Линии на сближение России и Франции противостояла линия на их отчуждение, также подвергнутая кодификации к середине XVIII столетия в так называемом «Завещании Петра Великого». Текст этого документа, разошедшегося по Европе в целом ряде более или менее несовпадающих версий, следует признать несомненно подложным. С большой вероятностью, он был подготовлен и пущен в обращение во Франции, примерно в то же время, что и вольтеровская «История Российской империи в эпоху Петра Великого». Знакомство с самим Завещанием оставляет у современного читателя двойственное впечатление. С одной стороны, он рекомендует преемникам Петра на российском троне поддерживать государство в постоянном напряжении, а вооруженные силы – в состоянии непрерывной войны. Целью поставлено достижение политической доминации в мире, не последнюю роль в котором имеет сыграть заключение фальшивых союзов и игра на противоречиях европейских держав. Краткие пункты Завещания следуют один за другим, как удары шпицрутена, глаголы же лучше всего передают направление мысли: «расширяться – возбуждать – добиваться – изгонять – нейтрализовать – стараться». Нужно сказать, что многие из них соответствовали устремлениям российских стратегов того времени – не более и не менее, впрочем, чем правительства любой другой державы: макиавеллизм никогда не выходит из моды.

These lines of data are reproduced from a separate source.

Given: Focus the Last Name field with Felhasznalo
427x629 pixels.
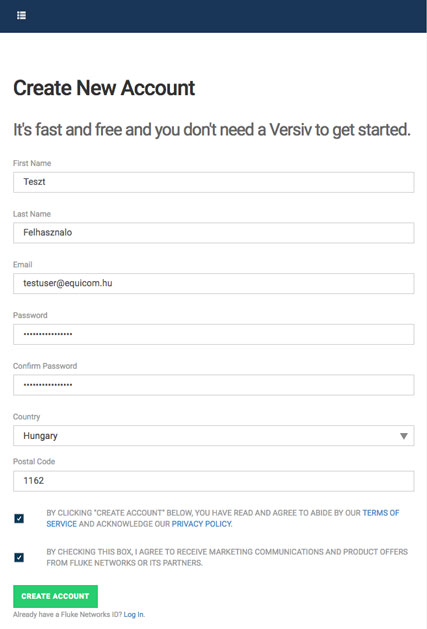Looking at the screenshot, I should tap(214, 233).
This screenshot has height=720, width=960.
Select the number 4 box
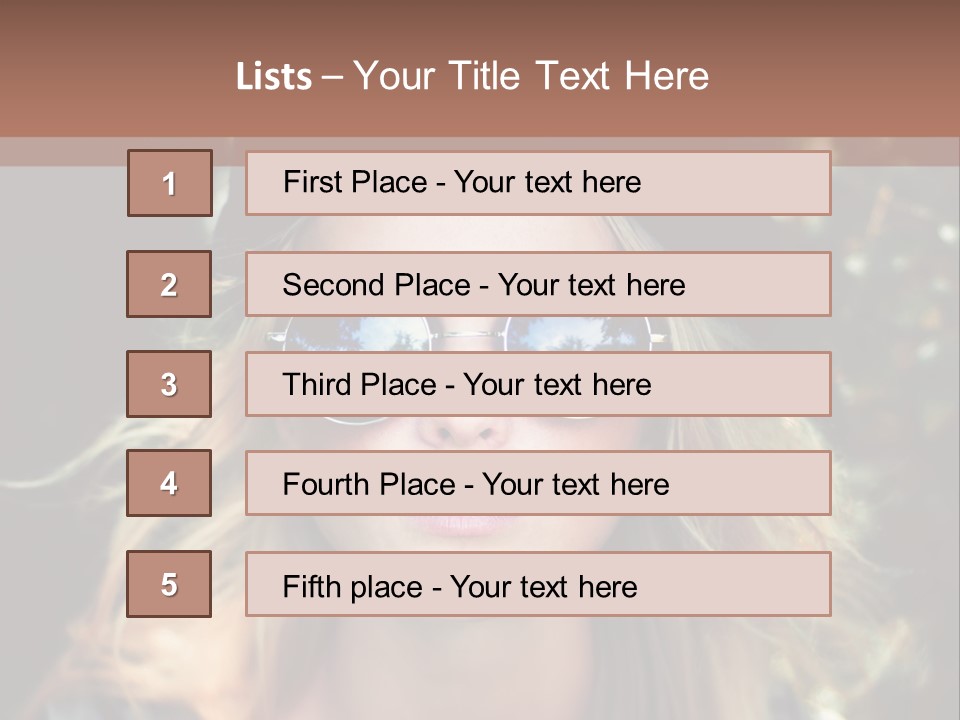tap(169, 483)
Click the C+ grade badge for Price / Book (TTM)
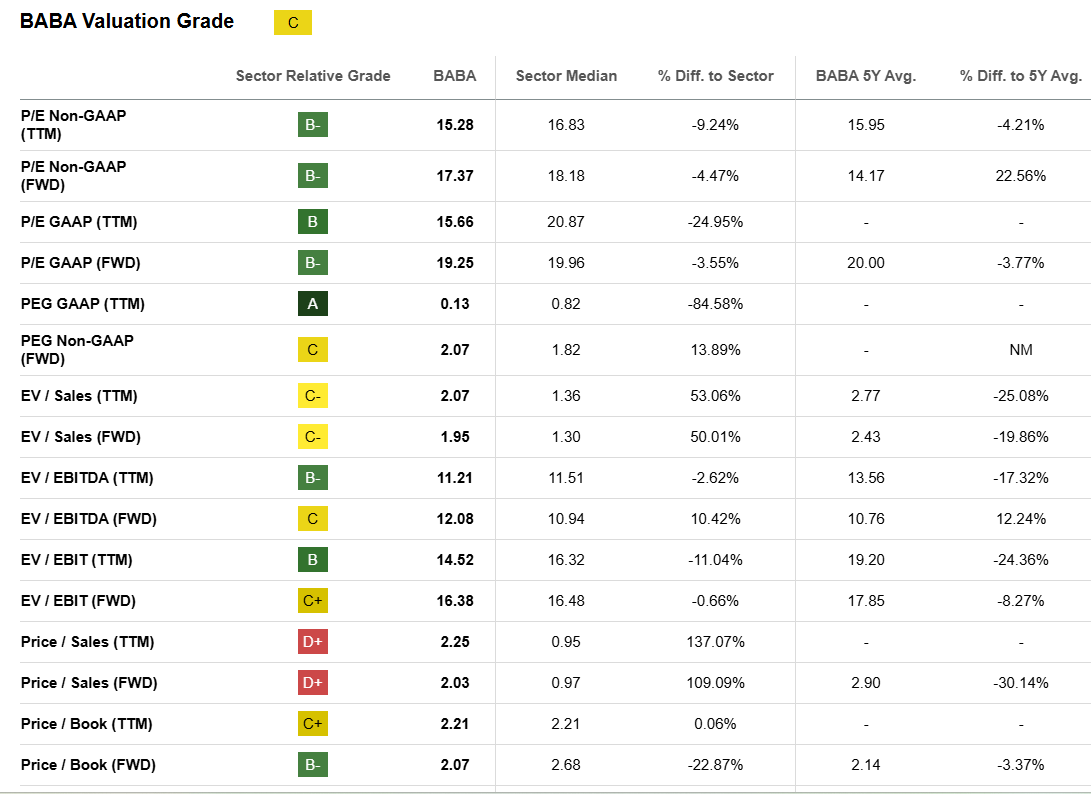1091x794 pixels. [x=313, y=724]
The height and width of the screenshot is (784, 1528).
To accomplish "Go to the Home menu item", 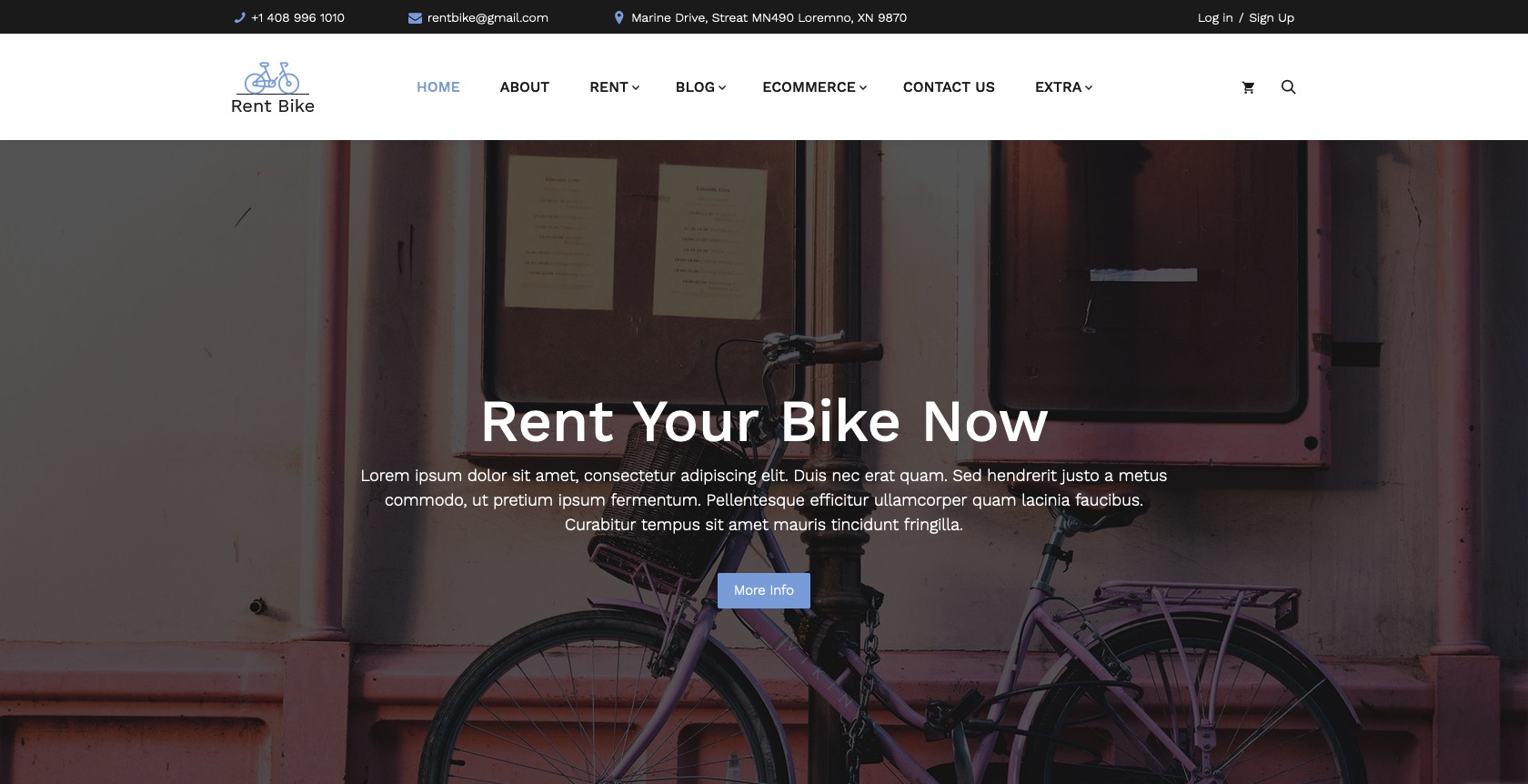I will (438, 87).
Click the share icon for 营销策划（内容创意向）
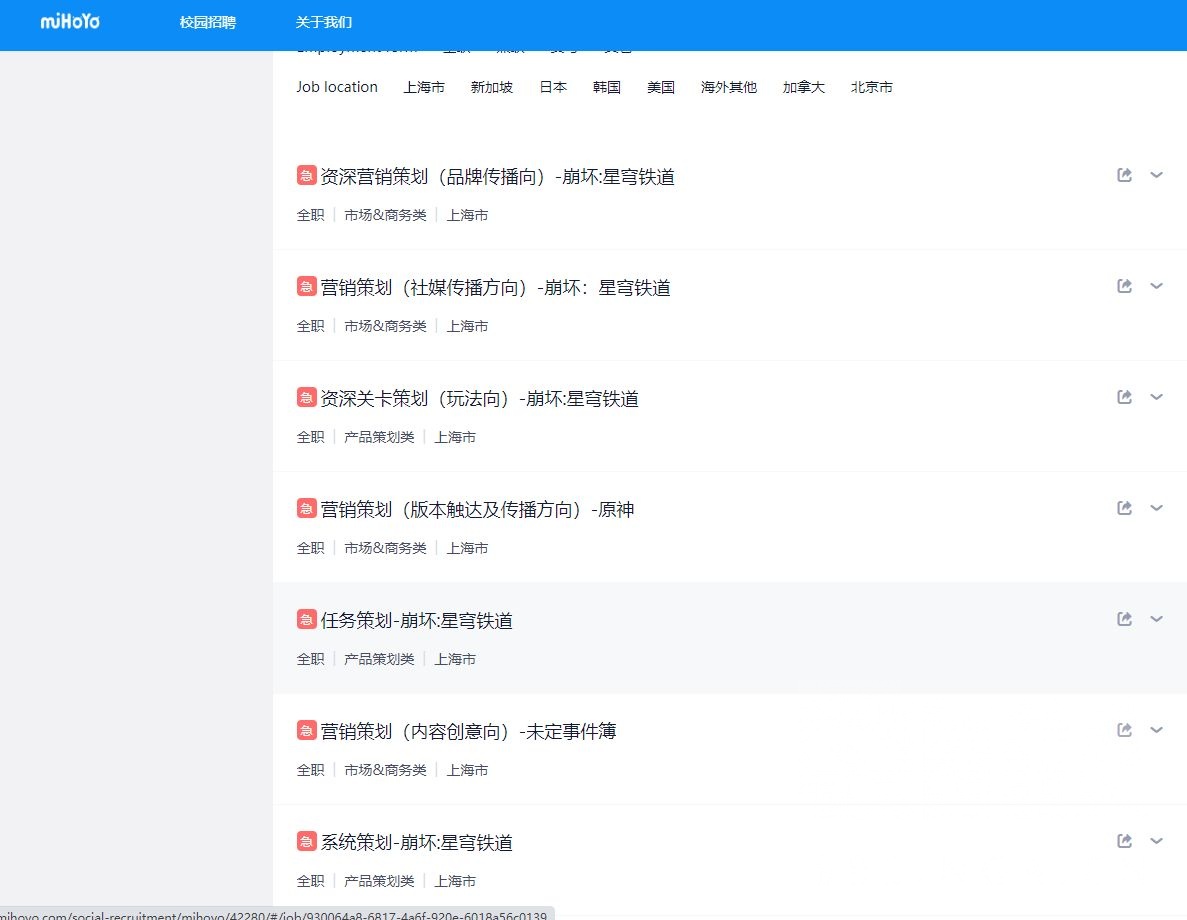 click(x=1124, y=729)
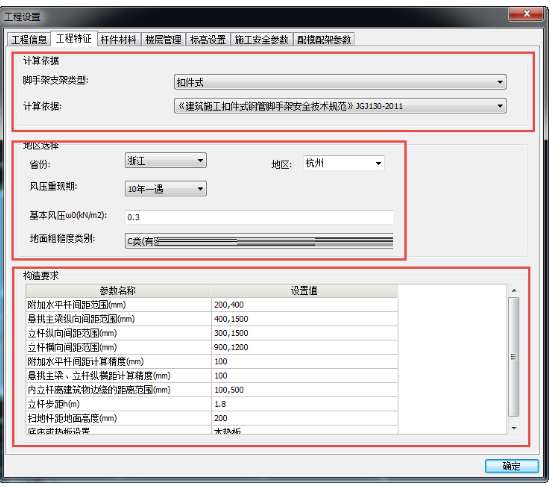Select the 楼层管理 tab
Viewport: 559px width, 487px height.
click(163, 39)
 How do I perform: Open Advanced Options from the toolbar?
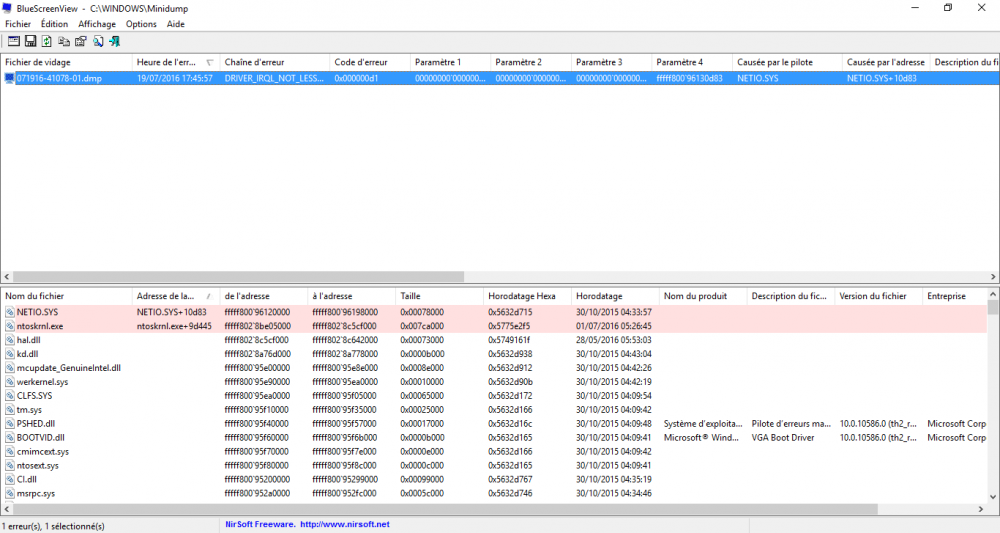coord(13,41)
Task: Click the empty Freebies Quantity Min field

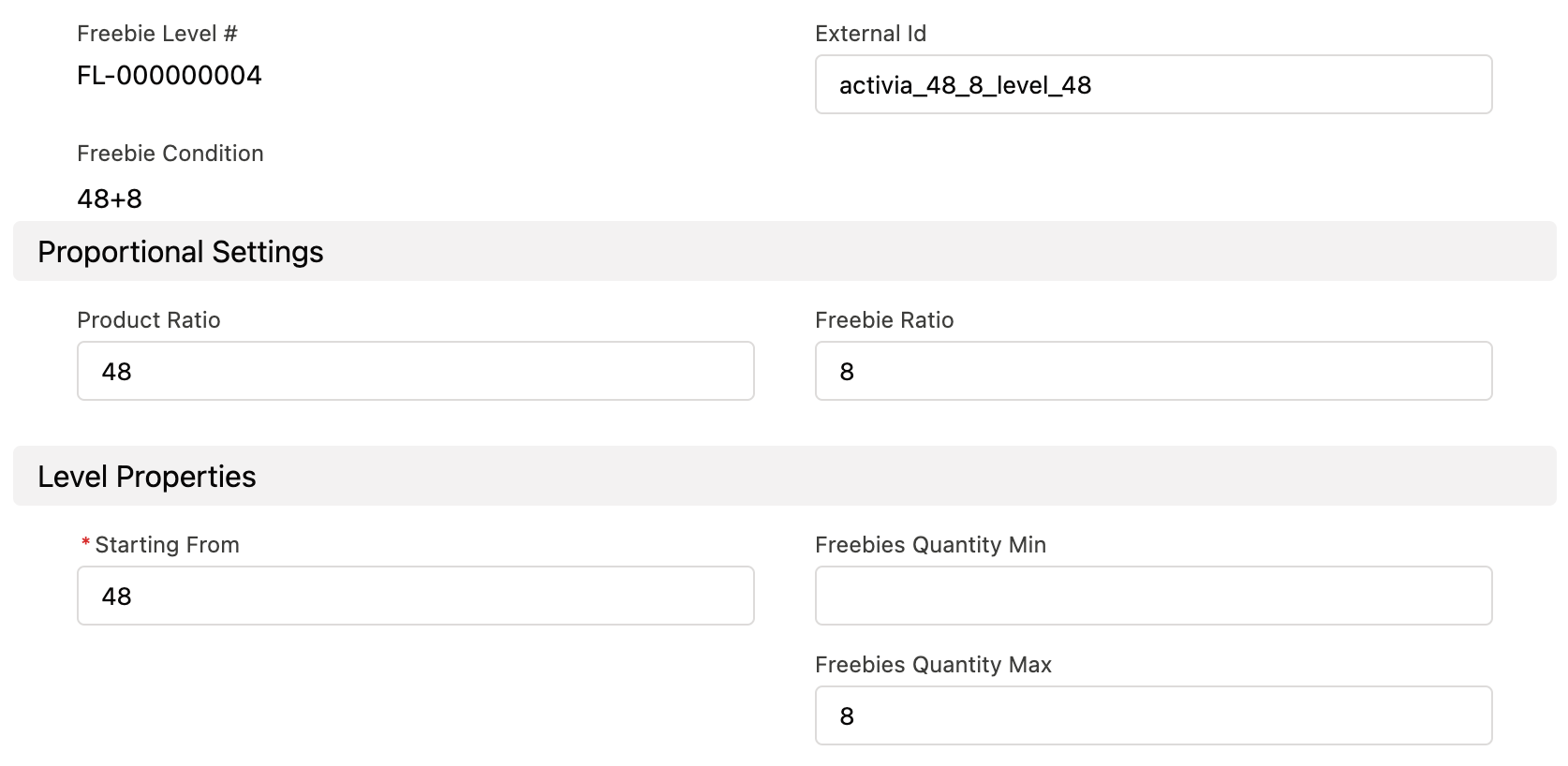Action: pos(1152,596)
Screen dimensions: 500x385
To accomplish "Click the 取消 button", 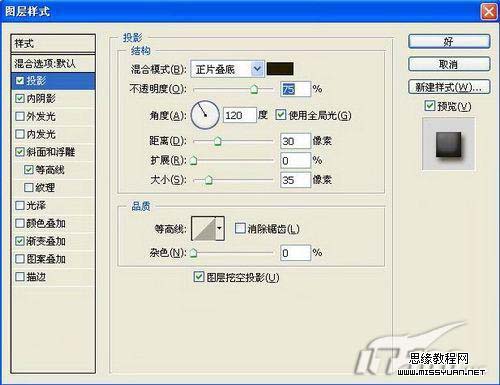I will (449, 64).
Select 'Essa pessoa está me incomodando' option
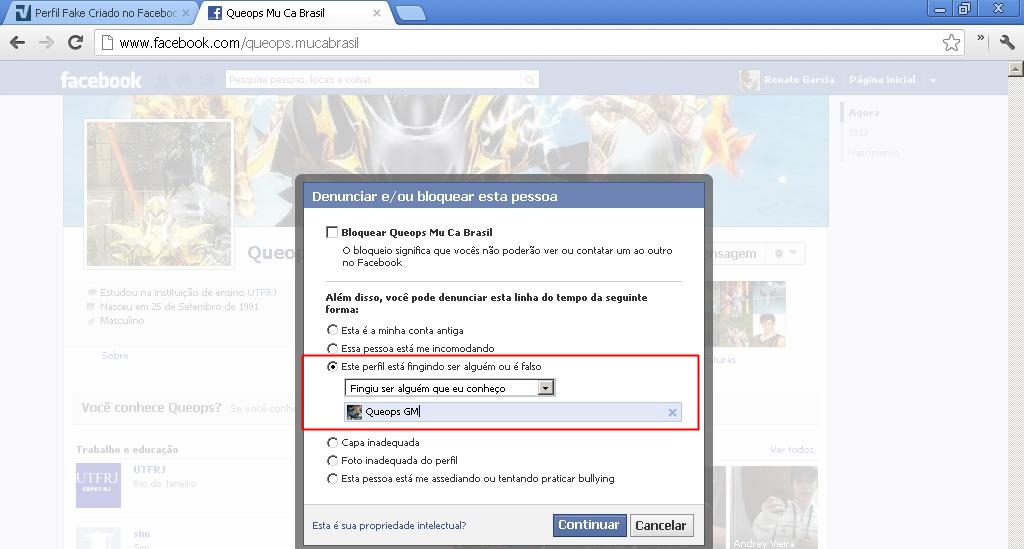Screen dimensions: 1024x549 (333, 348)
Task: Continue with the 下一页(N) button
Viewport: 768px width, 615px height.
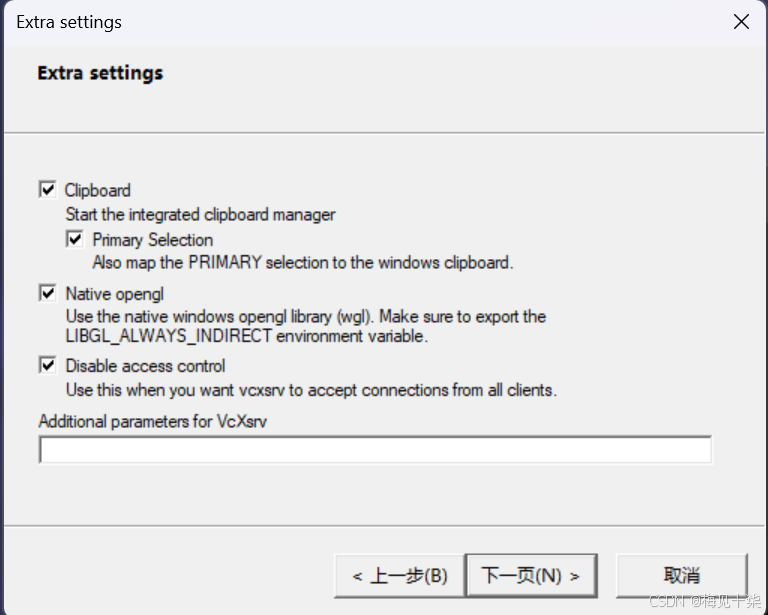Action: [x=531, y=576]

Наряду с тем, стоит заметить, что текст был подвергнут последовательной мифологизации. Прежде всего, он был привязан все к той же фигуре «отца-основателя» Российской империи, тень которого виделась подлинным авторам Завещания нависающей над Европой и после его смерти. Воля великого сего мужа сбыла ведена к одним территориальным захватам. Не отрицая настойчивости Петра I в расширении своих владений, нужно сказать, что таким примитивным его мышление никогда не было; дальнейшие аргументы этого плана представляются нам положительно излишними. Наконец, внимание французского общества акцентировалось на политической программе, заложенной в Завещании, всякий раз перед нападением на Россию, будь то поход Наполеона I или же крымская авантюра Наполеона III с союзниками. Заложенный в его тексте «образ врага» удивительно соответствовал стереотипам захватнической политики самих французов. Приняв во внимание эти соображения, нам остается сделать предположительный вывод, что в тексте так называемого «Завещания Петра Великого» нашла достаточно полную кодификацию оформившаяся к середине XVIII столетия политическая концепция исконной враждебности «петербургской империи» по отношению к Франции и Европе. Этот идеологический конструкт был подкреплен обращением к мифологизированной в том направлении, которое представлялось желательным анонимным французским составителям текста, фигуре Петра I.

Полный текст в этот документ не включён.